OCR: Take Action to Avoid Becoming a Cyber Extortion Victim – HealthInfoSec
Agency Offers List of Steps to Take to Mitigate the Risk
Federal regulators are warning healthcare entities and business associates to take action to prevent becoming the next victim of cyber extortion, such as a ransomware attack. “Incidents of cyber extortion have risen steadily over the past couple of years and, by many estimates, will continue to be a major source of disruption for many organizations,” says the Department of Health and Human Services’ Office for Civil Rights in a Tuesday cyber alert to HIPAA covered entities and business associates.
Among the steps that OCR says organizations should consider taking to reduce the chances of being a victim of cyber extortion are: Implementing a robust risk analysis and risk management program; ………
Keith Fricke, partner and principal consultant at tw-Security, says organizations can reduce the chances of being a cyberattack target by keeping up on security patches, maintaining layered security defenses and vigilantly educating users about phishing and social engineering. But the threats continue to evolve.

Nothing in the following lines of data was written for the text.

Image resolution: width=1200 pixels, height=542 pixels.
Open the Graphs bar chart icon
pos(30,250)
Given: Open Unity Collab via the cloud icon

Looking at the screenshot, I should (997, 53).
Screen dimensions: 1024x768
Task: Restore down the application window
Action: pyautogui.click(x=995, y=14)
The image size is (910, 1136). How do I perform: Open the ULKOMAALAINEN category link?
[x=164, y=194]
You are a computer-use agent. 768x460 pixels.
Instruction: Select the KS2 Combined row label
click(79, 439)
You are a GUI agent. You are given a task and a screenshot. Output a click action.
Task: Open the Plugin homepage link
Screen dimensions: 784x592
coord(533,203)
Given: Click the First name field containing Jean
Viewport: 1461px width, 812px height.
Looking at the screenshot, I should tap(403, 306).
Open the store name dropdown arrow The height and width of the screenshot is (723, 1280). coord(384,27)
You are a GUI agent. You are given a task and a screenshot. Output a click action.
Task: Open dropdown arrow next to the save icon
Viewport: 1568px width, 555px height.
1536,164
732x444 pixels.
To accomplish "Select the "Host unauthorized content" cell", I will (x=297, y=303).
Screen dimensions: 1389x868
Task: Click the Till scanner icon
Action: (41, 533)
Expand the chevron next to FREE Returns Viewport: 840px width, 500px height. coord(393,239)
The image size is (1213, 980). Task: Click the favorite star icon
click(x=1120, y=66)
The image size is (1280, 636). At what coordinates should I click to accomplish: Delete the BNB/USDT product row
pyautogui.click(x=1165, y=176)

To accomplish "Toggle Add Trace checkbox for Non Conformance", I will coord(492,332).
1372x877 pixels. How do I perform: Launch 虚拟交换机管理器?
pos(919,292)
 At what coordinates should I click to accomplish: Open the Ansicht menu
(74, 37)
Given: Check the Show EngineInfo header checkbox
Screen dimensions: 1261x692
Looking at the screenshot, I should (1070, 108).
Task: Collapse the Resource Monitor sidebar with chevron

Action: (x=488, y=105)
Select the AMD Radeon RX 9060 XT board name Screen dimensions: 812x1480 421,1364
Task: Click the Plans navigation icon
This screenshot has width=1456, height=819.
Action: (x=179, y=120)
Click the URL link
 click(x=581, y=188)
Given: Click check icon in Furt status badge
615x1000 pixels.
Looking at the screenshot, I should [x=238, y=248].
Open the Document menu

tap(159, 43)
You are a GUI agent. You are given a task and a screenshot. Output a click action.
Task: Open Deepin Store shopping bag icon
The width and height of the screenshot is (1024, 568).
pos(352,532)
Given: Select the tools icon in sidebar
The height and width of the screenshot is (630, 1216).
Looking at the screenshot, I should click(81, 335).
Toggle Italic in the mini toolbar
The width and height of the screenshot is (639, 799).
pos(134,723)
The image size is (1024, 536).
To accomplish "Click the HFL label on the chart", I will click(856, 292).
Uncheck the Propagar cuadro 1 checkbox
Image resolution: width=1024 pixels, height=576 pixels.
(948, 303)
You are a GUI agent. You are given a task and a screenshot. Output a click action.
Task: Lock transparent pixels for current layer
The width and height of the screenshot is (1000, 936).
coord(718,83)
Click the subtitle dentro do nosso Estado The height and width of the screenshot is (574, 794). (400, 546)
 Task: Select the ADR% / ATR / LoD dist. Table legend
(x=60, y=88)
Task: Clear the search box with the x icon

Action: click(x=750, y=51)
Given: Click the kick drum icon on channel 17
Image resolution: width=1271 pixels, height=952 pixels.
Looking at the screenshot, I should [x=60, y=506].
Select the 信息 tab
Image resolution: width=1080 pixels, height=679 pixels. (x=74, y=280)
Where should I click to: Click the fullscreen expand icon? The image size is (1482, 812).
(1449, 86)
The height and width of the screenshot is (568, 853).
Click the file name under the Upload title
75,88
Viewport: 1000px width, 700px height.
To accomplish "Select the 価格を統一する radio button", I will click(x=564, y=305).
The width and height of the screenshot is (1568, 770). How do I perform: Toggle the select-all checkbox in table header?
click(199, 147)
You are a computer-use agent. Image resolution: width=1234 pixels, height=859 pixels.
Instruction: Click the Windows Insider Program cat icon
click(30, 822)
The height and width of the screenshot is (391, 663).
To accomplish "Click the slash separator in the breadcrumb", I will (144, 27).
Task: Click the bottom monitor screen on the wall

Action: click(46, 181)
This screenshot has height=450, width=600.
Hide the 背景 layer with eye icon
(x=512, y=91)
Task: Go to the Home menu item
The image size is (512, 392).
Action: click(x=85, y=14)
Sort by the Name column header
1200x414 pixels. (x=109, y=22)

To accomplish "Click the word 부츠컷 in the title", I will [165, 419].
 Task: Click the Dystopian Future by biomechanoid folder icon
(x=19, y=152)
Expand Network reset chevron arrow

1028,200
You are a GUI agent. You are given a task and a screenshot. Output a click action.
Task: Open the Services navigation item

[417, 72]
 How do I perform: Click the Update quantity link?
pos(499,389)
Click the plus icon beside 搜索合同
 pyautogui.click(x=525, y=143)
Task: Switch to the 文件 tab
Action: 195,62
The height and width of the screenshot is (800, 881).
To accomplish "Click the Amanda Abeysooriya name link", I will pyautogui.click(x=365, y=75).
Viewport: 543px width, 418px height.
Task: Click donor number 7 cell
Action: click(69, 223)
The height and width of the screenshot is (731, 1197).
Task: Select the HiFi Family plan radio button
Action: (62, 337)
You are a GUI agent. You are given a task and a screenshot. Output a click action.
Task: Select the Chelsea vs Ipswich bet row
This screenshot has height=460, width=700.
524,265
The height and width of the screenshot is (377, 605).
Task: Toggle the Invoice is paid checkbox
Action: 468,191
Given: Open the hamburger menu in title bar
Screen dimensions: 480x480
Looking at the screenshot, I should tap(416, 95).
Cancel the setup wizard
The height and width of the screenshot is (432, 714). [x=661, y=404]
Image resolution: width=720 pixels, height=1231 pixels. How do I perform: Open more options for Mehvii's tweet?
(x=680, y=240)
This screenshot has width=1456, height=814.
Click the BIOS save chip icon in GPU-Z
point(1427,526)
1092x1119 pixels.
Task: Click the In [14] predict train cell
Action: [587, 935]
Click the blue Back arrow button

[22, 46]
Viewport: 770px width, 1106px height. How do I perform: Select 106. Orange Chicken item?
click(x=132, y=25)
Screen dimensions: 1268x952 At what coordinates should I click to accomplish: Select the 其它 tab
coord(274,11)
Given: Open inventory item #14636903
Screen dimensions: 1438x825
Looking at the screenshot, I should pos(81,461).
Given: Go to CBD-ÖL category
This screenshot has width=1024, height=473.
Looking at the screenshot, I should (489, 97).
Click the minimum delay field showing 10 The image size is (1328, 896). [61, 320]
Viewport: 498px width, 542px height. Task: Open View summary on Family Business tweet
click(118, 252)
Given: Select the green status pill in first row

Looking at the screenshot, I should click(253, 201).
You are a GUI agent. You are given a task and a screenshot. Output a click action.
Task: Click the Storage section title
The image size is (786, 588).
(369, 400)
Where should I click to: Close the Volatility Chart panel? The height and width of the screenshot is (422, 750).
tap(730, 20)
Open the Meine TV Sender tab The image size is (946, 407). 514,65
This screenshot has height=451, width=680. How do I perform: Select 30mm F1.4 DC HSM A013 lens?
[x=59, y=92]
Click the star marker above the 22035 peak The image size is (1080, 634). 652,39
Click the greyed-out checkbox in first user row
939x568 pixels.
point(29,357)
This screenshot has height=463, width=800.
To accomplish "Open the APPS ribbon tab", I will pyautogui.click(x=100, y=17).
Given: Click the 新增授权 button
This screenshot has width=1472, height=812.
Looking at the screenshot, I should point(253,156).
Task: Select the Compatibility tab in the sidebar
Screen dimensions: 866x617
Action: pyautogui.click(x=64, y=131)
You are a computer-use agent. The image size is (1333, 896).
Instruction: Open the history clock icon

“Organizations that are targets of intent still benefit from doing all these same things; unfortunately, criminals are relentless in gaining unauthorized access to organizations they are intent on breaching,” he says.
Fricke also suggests that organizations get familiar with law enforcement agencies prior to an attack. “For extortion involving the threat by criminals to post stolen data to public forums unless money is paid, organizations should have a good working relationship with local law enforcement, including the FBI,” he says. “One way to do that is by participating in their local InfraGard chapter, which is a federally based organization bringing together the FBI with members of public and private section that are part of the national infrastructure.” He also suggests healthcare organizations also should review their cyber insurance policies, checking for the extent to which it covers extortion. Fricke warns that all healthcare entities need to realize they are potential targets for cyberattack. “Many smaller to mid-size organizations likely feel that they will not be the victim of an extortion attack in cases where information is stolen and demands made to pay money to prevent release of that information,” he notes.
“The mindset is likely one of ‘we are too small’ and criminals go after the larger organizations,” he says. “But criminals may pursue smaller organizations, assuming they are less secure than larger ones. Some pay the ransom … because they are not prepared to recover from data backups.”